Visualization Methods

Corrplot package supports the use of seven visualization methods (parameter methods), namely “circle”, “square”, “ellipse”, “number”, “shade”, “color” and “pie”.

#corrplot plots correlation between numeric fields only, extracting all the numeric fields from dataset 'College'.

#returns a vector containing 'True' for columns that has numeric values else 'False'.
num_only <- unlist(lapply(College, is.numeric))

#Create a new data frame with only numeric fields from the dataset College
College_num <- College[ , num_only]
library("knitr")
kable(College_num[1:5,1:11], caption = "College dataset")
College dataset
Apps Accept Enroll Top10perc Top25perc F.Undergrad P.Undergrad Outstate Room.Board Books Personal
Abilene Christian University 1660 1232 721 23 52 2885 537 7440 3300 450 2200
Adelphi University 2186 1924 512 16 29 2683 1227 12280 6450 750 1500
Adrian College 1428 1097 336 22 50 1036 99 11250 3750 400 1165
Agnes Scott College 417 349 137 60 89 510 63 12960 5450 450 875
Alaska Pacific University 193 146 55 16 44 249 869 7560 4120 800 1500

Plotting a correlation graph between all columns in ‘College’ dataset. Note that positive correlations are displayed in blue and negative correlations in red color. Color intensity and the size of the circle are proportional to the correlation coefficients.

#Compute the variance between x and y, create a matrix for all combinations of columns in the input dataset
College_corr <- cor(College_num) # by default the function calculates Pearson correlation
#plot the correlation matrix
corrplot(College_corr, method="circle")

Method = ‘number’ plots the correlation with correlation coefficients

#Plotting the correlation with method = 'number'
corrplot(College_corr, method = 'number')

Layout

There are three permissible layout types (parameter type), “full” (shown above), “upper” (below left) and “lower”(below right).

Mixed

Corrplot can also visualize mixed plot styles.

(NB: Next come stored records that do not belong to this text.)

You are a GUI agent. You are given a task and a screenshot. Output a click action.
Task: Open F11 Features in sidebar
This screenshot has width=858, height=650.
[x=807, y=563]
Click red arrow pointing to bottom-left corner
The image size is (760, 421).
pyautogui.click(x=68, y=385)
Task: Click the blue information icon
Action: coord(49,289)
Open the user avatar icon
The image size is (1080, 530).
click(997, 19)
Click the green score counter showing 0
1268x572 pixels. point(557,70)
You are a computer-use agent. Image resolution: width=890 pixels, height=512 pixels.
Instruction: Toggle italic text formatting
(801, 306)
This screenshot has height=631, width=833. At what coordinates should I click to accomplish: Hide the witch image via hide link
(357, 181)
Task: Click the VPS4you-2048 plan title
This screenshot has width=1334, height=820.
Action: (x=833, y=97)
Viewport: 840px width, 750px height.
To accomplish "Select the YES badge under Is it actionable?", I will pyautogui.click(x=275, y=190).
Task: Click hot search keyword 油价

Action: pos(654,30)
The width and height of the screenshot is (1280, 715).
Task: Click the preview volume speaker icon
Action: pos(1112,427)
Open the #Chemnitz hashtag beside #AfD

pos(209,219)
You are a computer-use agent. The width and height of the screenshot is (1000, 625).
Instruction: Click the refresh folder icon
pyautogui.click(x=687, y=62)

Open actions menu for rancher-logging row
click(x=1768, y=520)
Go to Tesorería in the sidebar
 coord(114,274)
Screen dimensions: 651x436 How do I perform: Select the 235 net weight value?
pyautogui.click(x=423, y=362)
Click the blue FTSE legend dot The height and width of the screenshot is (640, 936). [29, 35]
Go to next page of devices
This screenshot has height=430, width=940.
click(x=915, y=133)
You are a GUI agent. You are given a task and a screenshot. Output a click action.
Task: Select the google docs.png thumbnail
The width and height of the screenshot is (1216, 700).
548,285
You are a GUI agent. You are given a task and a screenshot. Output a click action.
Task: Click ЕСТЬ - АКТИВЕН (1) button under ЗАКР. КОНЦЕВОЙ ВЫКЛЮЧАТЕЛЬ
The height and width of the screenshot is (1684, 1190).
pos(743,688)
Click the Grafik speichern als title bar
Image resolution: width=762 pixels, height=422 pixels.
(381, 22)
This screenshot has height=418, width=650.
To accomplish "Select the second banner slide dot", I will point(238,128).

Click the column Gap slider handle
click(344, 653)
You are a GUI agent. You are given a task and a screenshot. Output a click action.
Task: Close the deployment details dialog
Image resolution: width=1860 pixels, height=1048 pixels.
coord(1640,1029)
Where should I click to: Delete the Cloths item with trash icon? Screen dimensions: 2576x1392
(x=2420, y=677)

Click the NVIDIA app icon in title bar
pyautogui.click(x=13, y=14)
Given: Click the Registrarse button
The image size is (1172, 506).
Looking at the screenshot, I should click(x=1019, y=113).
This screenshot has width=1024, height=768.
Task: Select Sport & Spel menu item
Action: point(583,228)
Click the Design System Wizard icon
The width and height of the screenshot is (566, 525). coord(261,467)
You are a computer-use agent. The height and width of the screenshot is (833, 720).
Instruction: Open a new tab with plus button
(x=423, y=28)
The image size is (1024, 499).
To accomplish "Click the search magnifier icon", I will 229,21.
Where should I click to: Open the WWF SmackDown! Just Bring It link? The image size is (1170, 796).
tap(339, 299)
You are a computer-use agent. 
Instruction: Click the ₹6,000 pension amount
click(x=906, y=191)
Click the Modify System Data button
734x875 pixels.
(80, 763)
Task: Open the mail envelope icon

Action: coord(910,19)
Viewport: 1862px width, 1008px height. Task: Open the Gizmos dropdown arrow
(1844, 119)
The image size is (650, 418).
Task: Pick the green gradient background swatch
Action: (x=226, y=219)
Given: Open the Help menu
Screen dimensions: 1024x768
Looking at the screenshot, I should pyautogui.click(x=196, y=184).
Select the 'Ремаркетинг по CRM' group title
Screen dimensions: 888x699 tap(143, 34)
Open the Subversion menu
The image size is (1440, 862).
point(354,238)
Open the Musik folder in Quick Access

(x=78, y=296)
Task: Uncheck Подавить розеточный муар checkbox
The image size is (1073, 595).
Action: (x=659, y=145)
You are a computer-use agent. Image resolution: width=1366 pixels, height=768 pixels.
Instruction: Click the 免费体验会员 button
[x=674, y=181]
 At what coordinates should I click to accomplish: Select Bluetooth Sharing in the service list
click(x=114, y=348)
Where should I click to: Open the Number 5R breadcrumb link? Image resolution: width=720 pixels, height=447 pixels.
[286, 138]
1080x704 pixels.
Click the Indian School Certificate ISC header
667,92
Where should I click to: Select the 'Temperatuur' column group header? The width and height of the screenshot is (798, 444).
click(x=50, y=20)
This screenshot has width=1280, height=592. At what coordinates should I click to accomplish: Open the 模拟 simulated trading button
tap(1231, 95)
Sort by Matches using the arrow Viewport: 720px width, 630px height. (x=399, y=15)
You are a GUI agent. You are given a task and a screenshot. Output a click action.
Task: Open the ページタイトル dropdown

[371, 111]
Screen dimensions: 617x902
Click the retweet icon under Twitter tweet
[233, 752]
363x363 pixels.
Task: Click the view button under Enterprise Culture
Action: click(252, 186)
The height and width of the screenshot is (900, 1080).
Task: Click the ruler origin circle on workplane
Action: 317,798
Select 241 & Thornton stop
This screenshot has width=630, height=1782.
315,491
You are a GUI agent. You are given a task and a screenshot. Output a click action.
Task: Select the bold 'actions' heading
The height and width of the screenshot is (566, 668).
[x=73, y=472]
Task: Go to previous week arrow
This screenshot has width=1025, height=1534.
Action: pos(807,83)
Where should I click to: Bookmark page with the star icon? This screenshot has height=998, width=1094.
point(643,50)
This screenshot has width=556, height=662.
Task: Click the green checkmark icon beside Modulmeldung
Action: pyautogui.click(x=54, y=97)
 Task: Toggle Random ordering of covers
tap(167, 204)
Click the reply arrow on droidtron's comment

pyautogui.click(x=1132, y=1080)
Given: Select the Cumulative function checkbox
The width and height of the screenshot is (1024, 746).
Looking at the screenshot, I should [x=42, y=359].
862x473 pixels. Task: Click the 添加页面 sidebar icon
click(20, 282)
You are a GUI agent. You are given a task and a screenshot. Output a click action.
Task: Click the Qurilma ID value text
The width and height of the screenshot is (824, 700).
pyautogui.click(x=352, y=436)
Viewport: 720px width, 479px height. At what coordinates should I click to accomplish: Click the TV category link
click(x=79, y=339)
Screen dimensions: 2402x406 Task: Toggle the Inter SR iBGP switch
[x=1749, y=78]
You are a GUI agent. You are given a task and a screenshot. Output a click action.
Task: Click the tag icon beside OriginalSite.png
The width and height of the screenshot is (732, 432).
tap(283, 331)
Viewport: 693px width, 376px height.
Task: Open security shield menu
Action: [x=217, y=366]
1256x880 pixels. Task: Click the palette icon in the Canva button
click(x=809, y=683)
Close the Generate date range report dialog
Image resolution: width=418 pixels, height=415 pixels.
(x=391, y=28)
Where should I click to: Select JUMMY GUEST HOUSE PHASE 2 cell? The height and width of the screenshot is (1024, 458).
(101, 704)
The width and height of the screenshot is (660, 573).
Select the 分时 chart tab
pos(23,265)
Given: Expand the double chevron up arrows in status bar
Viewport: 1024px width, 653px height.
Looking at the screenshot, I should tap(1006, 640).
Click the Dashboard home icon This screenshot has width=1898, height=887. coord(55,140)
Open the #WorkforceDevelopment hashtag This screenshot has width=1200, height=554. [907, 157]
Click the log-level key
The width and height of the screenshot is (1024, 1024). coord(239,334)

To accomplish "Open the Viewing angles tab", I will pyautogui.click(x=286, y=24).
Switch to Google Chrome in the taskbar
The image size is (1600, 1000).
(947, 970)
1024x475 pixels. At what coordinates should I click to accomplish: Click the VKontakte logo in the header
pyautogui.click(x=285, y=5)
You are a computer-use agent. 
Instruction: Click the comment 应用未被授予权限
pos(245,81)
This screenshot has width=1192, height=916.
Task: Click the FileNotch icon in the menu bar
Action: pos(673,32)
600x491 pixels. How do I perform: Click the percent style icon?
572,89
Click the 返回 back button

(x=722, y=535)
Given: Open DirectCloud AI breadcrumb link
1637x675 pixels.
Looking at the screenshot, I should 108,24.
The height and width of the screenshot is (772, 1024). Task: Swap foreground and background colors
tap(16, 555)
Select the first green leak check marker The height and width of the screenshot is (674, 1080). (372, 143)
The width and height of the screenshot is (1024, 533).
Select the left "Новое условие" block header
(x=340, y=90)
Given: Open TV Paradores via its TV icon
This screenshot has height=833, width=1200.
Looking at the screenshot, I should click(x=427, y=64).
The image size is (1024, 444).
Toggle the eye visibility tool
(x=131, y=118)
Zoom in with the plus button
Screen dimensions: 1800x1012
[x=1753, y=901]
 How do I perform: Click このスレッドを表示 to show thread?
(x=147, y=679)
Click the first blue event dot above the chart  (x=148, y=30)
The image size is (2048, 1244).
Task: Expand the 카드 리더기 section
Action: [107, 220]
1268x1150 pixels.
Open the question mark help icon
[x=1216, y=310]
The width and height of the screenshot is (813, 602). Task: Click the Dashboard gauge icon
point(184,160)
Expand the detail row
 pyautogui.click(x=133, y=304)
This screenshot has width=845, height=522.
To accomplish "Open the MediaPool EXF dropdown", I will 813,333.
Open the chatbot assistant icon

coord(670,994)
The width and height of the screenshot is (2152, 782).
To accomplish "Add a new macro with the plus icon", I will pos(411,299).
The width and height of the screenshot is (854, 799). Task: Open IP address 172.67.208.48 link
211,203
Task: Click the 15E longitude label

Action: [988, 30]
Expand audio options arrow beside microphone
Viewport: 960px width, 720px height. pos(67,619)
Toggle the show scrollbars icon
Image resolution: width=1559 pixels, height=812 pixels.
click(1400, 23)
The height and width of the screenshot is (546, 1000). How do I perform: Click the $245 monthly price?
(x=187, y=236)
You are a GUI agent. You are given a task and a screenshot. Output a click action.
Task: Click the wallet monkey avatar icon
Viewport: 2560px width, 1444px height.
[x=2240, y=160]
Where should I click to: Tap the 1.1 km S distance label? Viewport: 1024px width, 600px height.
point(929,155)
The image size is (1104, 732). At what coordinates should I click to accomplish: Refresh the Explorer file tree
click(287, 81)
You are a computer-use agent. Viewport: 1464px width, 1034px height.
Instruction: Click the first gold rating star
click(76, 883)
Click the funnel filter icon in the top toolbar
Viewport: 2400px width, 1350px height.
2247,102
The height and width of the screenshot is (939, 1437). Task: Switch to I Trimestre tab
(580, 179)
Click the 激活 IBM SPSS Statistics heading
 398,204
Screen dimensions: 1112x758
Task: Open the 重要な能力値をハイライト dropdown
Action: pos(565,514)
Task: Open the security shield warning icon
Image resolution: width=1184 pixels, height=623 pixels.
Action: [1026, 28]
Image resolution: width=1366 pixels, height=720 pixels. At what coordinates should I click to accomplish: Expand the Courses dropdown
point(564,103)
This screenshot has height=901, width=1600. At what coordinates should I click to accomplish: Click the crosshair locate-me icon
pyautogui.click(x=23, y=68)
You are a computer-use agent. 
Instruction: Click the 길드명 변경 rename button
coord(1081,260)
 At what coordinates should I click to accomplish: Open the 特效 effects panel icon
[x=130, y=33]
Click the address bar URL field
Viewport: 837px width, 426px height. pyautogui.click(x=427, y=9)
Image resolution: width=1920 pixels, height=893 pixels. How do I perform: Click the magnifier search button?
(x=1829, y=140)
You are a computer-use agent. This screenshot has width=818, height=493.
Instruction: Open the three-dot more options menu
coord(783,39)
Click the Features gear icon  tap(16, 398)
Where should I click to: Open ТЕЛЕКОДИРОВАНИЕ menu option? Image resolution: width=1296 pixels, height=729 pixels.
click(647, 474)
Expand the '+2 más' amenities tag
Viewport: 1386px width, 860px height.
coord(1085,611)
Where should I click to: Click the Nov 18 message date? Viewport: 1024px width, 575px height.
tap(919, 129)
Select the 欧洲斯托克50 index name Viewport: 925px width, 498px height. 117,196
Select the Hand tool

# Corr plot with upper plot using square method while the lower one is using ellipse.
corrplot(College_corr,order = "AOE", type = "upper", method = "square", tl.pos = "lt", mar=c(5,10,0,0))
corrplot(College_corr,add = TRUE, type = "lower", method = "ellipse",order = "AOE",
diag = FALSE, tl.pos = "n",mar=c(5,5,0,0))

corrplot.mixed can also be used to plot mixed visualization styles.

#
corrplot.mixed(College_corr, lower = "square", upper = "color", diag = "n", tl.pos = "lt")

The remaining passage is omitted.